Installation Stellogénèse à l’Espace Commines à Paris, en avril 2023

Cette odeur fumée tient également un autre rôle : « elle éveille l’attention, nous met en alerte : quelque chose brûle ? Puis l’œuvre se dévoile et les deux sens sont associés : cette odeur est celle de l’étoile en fusion », s’amuse Nicolas Bonneville qui se voit en illustrateur de l’œuvre : « Le parfum n’est pas là pour se superposer, mais pour souligner l’intention de Jeremy. » Que pense l’intéressé de cette synesthésie ? « L’odeur est définitivement associée à l’œuvre, je n’arriverai plus à la regarder sans sentir la note de pétrole dans ma tête », assure le souffleur de verre, pour qui le parfum « liquéfie l’œuvre, la rend plus fluide. »

Ces variations se retrouvent également dans l’ambiance sonore imaginée par l’artiste Owlle. Pour plonger le spectateur dans l’espace, la musicienne a travaillé une boucle de sons elliptiques, ponctués d’ondulations analogiques. Ambiance Interstellar, faite de vibrations, de pulsations qui conditionnent le public : « le son coupe des bruits urbains et des klaxons », apprécie Nicolas Bonneville. De cette expérience multisensorielle naît un sentiment de plénitude propice à la méditation. L’œuvre interroge le spectateur sur la notion de temps, d’espace et de lumière, thématiques métaphysiques récurrentes dans le travail de Jeremy Maxwell Wintrebert.

Des éléments bruts surgit le verre

Artiste franco-américain et autodidacte, Jeremy Maxwell Wintrebert a développé sa pratique du verre aux États-Unis et en Europe. Installé à Paris depuis plus de vingt ans, il possède un atelier sous le viaduc des arts dans le XIIe arrondissement, où il imagine et crée des objets de verre et de laiton. Ses luminaires d’exceptions et ses objets poétiques mettent en valeur sa passion pour les matières. L’eau, le feu, l’air et le sable. Avec ces simples éléments, Jeremy souffle, façonne le verre en fusion et fait naître la beauté. La façon dont le verre s’étire, gonflé d’air, nécessite une maîtrise parfaite de la matière ; comme le parfumeur connaît ses ingrédients et projette mentalement l’évolution de sa formule dans le temps. Lorsque le verre sort de l’antre du four, c’est une boule rougeoyante, que l’on aurait presque envie de toucher, aussi attractive qu’un sucre d’orge. Moment d’observation : le verre est soumis à deux forces qu’il faut dompter pour sculpter la matière : la gravité et le temps. « Il y a quelque chose de presque cosmique dans ce métier, qui nous renvoie à l’origine du monde, au Big Bang », résume Jeremy. Si l’une de ces forces fait défaut, le verre montrera sa fragilité et se brisera d’un coup sec : « Bang ». L’opération requiert une concentration extrême, Jeremy se met dans une bulle : « Le moment où je travaille le verre est celui où je me sens le mieux », confie-t-il. Souvent rapide, parfois même dans l’urgence, il multiplie les changements de rythme pour modeler la matière. Quelques heures pour une pièce unique. À l’opposé du parfumeur qui travaille dans un temps long : un an, voire deux, avant d’achever sa création.

Enregistrements issus d’un jeu de données
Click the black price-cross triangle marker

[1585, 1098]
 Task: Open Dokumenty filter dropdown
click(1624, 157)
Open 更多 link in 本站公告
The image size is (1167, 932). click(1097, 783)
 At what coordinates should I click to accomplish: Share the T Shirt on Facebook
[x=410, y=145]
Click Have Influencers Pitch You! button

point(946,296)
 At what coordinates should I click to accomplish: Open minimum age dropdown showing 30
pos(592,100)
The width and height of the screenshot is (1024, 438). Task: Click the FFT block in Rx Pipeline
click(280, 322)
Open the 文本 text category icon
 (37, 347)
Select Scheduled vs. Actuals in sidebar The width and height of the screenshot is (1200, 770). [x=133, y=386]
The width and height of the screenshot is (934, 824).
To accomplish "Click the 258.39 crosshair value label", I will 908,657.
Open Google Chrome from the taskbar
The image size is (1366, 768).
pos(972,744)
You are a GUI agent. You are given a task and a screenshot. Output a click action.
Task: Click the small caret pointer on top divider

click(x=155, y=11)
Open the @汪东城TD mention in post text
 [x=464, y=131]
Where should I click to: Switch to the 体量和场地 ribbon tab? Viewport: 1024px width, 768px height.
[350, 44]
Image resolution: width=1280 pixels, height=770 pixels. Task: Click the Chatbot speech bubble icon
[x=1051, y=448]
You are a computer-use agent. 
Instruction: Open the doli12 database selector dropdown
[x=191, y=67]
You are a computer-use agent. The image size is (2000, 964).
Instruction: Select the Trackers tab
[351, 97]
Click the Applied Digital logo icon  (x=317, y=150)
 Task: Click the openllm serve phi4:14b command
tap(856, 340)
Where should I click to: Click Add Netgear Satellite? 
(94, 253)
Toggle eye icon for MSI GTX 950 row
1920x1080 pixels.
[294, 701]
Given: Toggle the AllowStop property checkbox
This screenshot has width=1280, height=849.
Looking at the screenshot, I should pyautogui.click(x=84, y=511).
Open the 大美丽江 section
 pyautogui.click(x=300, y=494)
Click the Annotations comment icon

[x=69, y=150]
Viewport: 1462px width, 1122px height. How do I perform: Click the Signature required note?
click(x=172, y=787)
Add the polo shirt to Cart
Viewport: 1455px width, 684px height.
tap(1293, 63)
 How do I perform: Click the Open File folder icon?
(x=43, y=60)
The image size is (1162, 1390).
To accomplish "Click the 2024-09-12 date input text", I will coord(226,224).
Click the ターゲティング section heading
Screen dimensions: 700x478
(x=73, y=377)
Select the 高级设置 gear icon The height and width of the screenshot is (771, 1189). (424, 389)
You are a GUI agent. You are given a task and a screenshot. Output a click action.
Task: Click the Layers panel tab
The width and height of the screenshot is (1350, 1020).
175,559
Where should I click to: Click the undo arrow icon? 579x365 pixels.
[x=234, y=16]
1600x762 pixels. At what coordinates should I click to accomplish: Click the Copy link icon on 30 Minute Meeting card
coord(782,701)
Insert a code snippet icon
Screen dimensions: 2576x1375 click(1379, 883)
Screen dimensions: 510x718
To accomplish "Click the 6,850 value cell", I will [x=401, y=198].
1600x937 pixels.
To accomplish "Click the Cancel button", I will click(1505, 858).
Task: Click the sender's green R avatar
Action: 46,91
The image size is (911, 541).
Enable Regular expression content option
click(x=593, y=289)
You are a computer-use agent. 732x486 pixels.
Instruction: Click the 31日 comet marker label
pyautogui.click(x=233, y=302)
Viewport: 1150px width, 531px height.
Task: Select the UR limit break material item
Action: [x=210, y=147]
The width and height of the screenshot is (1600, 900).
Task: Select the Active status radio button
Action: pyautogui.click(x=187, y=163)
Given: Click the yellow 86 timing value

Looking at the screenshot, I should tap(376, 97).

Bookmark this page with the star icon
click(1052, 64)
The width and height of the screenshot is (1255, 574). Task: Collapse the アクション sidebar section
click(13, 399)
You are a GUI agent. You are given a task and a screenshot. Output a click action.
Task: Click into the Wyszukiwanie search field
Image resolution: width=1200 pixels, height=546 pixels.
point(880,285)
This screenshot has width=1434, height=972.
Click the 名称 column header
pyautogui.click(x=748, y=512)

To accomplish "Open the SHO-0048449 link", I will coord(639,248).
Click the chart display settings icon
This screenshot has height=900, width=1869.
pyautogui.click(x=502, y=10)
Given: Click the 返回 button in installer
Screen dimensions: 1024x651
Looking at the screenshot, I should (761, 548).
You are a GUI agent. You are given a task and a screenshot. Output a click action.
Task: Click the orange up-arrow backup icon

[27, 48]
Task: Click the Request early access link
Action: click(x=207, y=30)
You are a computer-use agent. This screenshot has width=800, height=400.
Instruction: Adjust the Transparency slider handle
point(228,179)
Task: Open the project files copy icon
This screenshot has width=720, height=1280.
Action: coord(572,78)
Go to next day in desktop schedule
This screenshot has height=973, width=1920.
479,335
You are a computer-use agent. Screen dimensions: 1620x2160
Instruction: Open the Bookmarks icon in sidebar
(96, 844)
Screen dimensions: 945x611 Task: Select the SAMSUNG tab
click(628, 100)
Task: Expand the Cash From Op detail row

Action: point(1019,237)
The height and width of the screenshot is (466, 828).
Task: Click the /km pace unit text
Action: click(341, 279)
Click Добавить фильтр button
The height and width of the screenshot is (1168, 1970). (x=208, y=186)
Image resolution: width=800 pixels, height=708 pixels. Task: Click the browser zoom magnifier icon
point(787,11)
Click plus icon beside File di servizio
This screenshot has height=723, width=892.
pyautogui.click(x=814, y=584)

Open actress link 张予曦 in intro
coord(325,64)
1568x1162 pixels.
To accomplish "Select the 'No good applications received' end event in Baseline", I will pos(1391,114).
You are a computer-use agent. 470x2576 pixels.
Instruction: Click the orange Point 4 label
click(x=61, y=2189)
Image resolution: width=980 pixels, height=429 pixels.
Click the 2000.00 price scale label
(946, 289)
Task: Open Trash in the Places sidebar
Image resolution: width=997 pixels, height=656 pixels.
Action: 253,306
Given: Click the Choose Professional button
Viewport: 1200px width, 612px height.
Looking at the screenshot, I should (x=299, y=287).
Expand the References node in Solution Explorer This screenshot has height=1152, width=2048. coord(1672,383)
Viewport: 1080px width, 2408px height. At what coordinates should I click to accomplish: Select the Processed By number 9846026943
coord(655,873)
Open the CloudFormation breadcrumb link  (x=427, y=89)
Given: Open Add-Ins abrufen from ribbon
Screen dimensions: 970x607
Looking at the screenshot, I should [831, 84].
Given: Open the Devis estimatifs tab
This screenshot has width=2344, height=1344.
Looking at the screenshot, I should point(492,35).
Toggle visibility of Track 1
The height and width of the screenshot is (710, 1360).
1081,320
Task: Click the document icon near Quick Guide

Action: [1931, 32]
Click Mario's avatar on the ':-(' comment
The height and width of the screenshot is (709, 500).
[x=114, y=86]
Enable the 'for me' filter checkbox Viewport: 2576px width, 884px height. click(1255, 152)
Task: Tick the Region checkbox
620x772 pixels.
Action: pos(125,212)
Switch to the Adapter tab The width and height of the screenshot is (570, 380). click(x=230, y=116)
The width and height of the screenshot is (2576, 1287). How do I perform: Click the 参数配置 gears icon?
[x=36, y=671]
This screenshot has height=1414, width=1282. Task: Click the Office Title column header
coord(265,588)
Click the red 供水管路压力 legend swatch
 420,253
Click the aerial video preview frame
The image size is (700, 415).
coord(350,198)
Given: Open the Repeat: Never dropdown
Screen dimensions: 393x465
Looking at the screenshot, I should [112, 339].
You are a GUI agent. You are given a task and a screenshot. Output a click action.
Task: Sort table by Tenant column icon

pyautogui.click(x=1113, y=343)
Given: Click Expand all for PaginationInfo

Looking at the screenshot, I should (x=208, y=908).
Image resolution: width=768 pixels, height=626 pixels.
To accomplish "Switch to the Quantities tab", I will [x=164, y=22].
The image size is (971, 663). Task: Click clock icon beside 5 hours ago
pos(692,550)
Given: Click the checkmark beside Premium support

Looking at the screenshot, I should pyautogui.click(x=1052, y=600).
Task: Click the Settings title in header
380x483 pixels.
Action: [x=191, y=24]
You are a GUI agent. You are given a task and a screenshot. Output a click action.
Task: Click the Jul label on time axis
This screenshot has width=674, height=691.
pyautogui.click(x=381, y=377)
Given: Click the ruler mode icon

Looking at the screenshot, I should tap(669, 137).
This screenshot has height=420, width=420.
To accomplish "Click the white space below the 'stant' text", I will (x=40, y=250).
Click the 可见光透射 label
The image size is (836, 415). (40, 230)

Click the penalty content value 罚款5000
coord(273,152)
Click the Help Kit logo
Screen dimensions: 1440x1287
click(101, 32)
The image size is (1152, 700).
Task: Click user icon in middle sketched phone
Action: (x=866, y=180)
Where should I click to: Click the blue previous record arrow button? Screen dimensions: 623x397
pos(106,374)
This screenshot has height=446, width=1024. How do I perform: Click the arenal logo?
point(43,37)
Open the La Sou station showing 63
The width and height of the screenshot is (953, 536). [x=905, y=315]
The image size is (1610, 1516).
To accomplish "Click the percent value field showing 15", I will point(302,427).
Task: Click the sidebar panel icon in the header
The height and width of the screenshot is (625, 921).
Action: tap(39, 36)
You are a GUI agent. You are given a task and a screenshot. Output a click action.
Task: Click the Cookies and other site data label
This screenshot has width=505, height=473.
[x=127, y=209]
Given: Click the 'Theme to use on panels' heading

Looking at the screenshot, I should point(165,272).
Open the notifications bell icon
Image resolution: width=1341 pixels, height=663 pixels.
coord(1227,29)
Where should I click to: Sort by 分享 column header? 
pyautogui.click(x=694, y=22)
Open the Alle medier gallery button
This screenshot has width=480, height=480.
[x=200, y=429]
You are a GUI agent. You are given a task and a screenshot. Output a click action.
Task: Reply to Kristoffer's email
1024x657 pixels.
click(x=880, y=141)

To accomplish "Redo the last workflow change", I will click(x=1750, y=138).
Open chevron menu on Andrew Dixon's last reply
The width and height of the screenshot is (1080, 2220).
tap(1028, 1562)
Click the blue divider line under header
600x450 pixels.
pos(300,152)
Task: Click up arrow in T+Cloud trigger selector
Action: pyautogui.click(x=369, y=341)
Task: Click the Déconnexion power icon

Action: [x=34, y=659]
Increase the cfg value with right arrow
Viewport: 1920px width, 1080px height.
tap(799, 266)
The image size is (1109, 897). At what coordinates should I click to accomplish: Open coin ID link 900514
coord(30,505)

Consignes de travail:
1) D’après l’extrait du document, depuis combien de temps Jeremy Maxwell Wintrebert est-il installé à Paris ?
2) Dans l’extrait du document, reprenez le passage qui débute aux mots « Ces variations se » et s’arrête après « Jeremy Maxwell Wintrebert. », en substituant « séquence » à « boucle ».
Ce matériel est indépendant de l’extrait du document.

Solutions détaillées:
1) Depuis plus de vingt ans.

2)
Ces variations se retrouvent également dans l’ambiance sonore imaginée par l’artiste Owlle. Pour plonger le spectateur dans l’espace, la musicienne a travaillé une séquence de sons elliptiques, ponctués d’ondulations analogiques. Ambiance Interstellar, faite de vibrations, de pulsations qui conditionnent le public : « le son coupe des bruits urbains et des klaxons », apprécie Nicolas Bonneville. De cette expérience multisensorielle naît un sentiment de plénitude propice à la méditation. L’œuvre interroge le spectateur sur la notion de temps, d’espace et de lumière, thématiques métaphysiques récurrentes dans le travail de Jeremy Maxwell Wintrebert.